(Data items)
= = = = =

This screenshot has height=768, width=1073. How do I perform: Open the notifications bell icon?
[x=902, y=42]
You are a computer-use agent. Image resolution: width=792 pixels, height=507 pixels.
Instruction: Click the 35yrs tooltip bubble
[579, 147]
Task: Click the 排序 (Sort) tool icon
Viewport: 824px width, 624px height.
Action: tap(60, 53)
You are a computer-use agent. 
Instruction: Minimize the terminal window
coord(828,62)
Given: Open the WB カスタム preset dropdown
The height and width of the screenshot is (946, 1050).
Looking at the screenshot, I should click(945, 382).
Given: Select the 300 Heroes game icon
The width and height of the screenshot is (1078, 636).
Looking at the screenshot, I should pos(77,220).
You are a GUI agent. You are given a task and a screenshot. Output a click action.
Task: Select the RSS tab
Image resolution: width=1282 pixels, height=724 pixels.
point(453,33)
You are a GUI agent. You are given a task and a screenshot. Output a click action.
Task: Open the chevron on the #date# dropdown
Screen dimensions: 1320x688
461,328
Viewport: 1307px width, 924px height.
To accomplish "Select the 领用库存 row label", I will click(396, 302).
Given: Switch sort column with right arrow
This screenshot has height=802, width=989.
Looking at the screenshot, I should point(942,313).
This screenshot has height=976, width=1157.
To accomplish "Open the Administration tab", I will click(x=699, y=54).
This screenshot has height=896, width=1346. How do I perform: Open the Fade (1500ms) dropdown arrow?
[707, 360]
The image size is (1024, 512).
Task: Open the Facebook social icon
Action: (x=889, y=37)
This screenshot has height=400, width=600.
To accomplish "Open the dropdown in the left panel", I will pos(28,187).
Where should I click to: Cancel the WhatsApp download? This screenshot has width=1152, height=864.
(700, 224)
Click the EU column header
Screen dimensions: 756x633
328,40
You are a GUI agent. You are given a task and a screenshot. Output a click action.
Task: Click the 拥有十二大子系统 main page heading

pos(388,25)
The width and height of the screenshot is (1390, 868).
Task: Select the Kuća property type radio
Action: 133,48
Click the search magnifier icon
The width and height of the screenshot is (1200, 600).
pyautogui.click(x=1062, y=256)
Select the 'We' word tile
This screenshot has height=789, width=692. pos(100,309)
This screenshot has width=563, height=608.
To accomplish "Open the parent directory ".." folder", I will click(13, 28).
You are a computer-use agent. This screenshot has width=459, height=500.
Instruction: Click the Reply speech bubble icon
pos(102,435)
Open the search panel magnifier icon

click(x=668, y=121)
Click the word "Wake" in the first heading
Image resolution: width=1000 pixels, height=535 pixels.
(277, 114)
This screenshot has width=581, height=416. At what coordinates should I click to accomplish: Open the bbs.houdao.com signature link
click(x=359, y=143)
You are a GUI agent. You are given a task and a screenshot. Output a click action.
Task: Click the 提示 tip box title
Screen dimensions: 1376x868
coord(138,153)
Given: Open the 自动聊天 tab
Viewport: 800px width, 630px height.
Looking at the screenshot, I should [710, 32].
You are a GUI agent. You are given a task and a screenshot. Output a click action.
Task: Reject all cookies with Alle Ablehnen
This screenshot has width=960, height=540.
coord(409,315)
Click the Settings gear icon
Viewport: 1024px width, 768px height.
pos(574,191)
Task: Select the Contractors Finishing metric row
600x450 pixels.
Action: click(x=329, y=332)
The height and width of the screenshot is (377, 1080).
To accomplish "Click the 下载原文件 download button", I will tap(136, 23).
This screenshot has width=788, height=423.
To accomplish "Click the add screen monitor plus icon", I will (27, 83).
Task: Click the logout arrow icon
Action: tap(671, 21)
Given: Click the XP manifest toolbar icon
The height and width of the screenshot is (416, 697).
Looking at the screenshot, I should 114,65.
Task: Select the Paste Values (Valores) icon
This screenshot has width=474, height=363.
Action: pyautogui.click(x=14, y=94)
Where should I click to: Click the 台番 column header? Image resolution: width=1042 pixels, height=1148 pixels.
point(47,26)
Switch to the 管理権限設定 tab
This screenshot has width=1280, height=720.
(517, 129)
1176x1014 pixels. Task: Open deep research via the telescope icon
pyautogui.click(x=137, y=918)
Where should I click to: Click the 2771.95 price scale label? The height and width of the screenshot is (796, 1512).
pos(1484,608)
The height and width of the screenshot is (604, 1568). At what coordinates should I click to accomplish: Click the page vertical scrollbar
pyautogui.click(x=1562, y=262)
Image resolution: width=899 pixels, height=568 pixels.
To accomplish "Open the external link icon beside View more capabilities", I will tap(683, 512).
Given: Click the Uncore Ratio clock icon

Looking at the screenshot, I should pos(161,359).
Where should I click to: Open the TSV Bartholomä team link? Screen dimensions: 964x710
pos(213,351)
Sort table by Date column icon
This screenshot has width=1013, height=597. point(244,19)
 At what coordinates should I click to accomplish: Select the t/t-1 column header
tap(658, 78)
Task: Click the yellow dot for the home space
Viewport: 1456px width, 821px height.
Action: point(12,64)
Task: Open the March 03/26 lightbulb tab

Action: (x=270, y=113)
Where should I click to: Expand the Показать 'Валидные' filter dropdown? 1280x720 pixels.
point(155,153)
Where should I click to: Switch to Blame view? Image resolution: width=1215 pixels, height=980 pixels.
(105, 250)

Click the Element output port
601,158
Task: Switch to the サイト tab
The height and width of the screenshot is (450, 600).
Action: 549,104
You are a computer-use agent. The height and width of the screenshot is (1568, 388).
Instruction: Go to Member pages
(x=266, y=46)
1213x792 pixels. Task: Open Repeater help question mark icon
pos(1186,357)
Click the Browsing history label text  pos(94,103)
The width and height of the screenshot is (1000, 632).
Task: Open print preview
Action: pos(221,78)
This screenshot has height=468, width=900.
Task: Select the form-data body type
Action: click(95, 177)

= = = = =

## WHAT TO PRODUCE:
Copy the data exactly. Leave nothing out.

## RESPONSE FOR THIS EXERCISE:
This screenshot has height=768, width=1073. How do I perform: Open the notifications bell icon?
[x=902, y=42]
You are a computer-use agent. Image resolution: width=792 pixels, height=507 pixels.
Instruction: Click the 35yrs tooltip bubble
[579, 147]
Task: Click the 排序 (Sort) tool icon
Viewport: 824px width, 624px height.
Action: tap(60, 53)
You are a computer-use agent. 
Instruction: Minimize the terminal window
coord(828,62)
Given: Open the WB カスタム preset dropdown
The height and width of the screenshot is (946, 1050).
Looking at the screenshot, I should click(945, 382).
Given: Select the 300 Heroes game icon
The width and height of the screenshot is (1078, 636).
Looking at the screenshot, I should pos(77,220).
You are a GUI agent. You are given a task and a screenshot. Output a click action.
Task: Select the RSS tab
Image resolution: width=1282 pixels, height=724 pixels.
point(453,33)
You are a GUI agent. You are given a task and a screenshot. Output a click action.
Task: Open the chevron on the #date# dropdown
Screen dimensions: 1320x688
461,328
Viewport: 1307px width, 924px height.
To accomplish "Select the 领用库存 row label", I will click(396, 302).
Given: Switch sort column with right arrow
This screenshot has height=802, width=989.
Looking at the screenshot, I should point(942,313).
This screenshot has height=976, width=1157.
To accomplish "Open the Administration tab", I will click(x=699, y=54).
This screenshot has height=896, width=1346. How do I perform: Open the Fade (1500ms) dropdown arrow?
[707, 360]
The image size is (1024, 512).
Task: Open the Facebook social icon
Action: (x=889, y=37)
This screenshot has height=400, width=600.
To accomplish "Open the dropdown in the left panel", I will pos(28,187).
Where should I click to: Cancel the WhatsApp download? This screenshot has width=1152, height=864.
(700, 224)
Click the EU column header
Screen dimensions: 756x633
328,40
You are a GUI agent. You are given a task and a screenshot. Output a click action.
Task: Click the 拥有十二大子系统 main page heading

pos(388,25)
The width and height of the screenshot is (1390, 868).
Task: Select the Kuća property type radio
Action: 133,48
Click the search magnifier icon
The width and height of the screenshot is (1200, 600).
pyautogui.click(x=1062, y=256)
Select the 'We' word tile
This screenshot has height=789, width=692. pos(100,309)
This screenshot has width=563, height=608.
To accomplish "Open the parent directory ".." folder", I will click(13, 28).
You are a computer-use agent. This screenshot has width=459, height=500.
Instruction: Click the Reply speech bubble icon
pos(102,435)
Open the search panel magnifier icon

click(x=668, y=121)
Click the word "Wake" in the first heading
Image resolution: width=1000 pixels, height=535 pixels.
(277, 114)
This screenshot has width=581, height=416. At what coordinates should I click to accomplish: Open the bbs.houdao.com signature link
click(x=359, y=143)
You are a GUI agent. You are given a task and a screenshot. Output a click action.
Task: Click the 提示 tip box title
Screen dimensions: 1376x868
coord(138,153)
Given: Open the 自动聊天 tab
Viewport: 800px width, 630px height.
Looking at the screenshot, I should [710, 32].
You are a GUI agent. You are given a task and a screenshot. Output a click action.
Task: Reject all cookies with Alle Ablehnen
This screenshot has width=960, height=540.
coord(409,315)
Click the Settings gear icon
Viewport: 1024px width, 768px height.
pos(574,191)
Task: Select the Contractors Finishing metric row
600x450 pixels.
Action: click(x=329, y=332)
The height and width of the screenshot is (377, 1080).
To accomplish "Click the 下载原文件 download button", I will tap(136, 23).
This screenshot has width=788, height=423.
To accomplish "Click the add screen monitor plus icon", I will (27, 83).
Task: Click the logout arrow icon
Action: tap(671, 21)
Given: Click the XP manifest toolbar icon
The height and width of the screenshot is (416, 697).
Looking at the screenshot, I should 114,65.
Task: Select the Paste Values (Valores) icon
This screenshot has width=474, height=363.
Action: pyautogui.click(x=14, y=94)
Where should I click to: Click the 台番 column header? Image resolution: width=1042 pixels, height=1148 pixels.
point(47,26)
Switch to the 管理権限設定 tab
This screenshot has width=1280, height=720.
(517, 129)
1176x1014 pixels. Task: Open deep research via the telescope icon
pyautogui.click(x=137, y=918)
Where should I click to: Click the 2771.95 price scale label? The height and width of the screenshot is (796, 1512).
pos(1484,608)
The height and width of the screenshot is (604, 1568). At what coordinates should I click to accomplish: Click the page vertical scrollbar
pyautogui.click(x=1562, y=262)
Image resolution: width=899 pixels, height=568 pixels.
To accomplish "Open the external link icon beside View more capabilities", I will tap(683, 512).
Given: Click the Uncore Ratio clock icon

Looking at the screenshot, I should pos(161,359).
Where should I click to: Open the TSV Bartholomä team link? Screen dimensions: 964x710
pos(213,351)
Sort table by Date column icon
This screenshot has width=1013, height=597. point(244,19)
 At what coordinates should I click to accomplish: Select the t/t-1 column header
tap(658, 78)
Task: Click the yellow dot for the home space
Viewport: 1456px width, 821px height.
Action: point(12,64)
Task: Open the March 03/26 lightbulb tab

Action: (x=270, y=113)
Where should I click to: Expand the Показать 'Валидные' filter dropdown? 1280x720 pixels.
point(155,153)
Where should I click to: Switch to Blame view? Image resolution: width=1215 pixels, height=980 pixels.
(105, 250)

Click the Element output port
601,158
Task: Switch to the サイト tab
The height and width of the screenshot is (450, 600).
Action: 549,104
You are a computer-use agent. The height and width of the screenshot is (1568, 388).
Instruction: Go to Member pages
(x=266, y=46)
1213x792 pixels. Task: Open Repeater help question mark icon
pos(1186,357)
Click the Browsing history label text  pos(94,103)
The width and height of the screenshot is (1000, 632).
Task: Open print preview
Action: pos(221,78)
This screenshot has height=468, width=900.
Task: Select the form-data body type
Action: click(95, 177)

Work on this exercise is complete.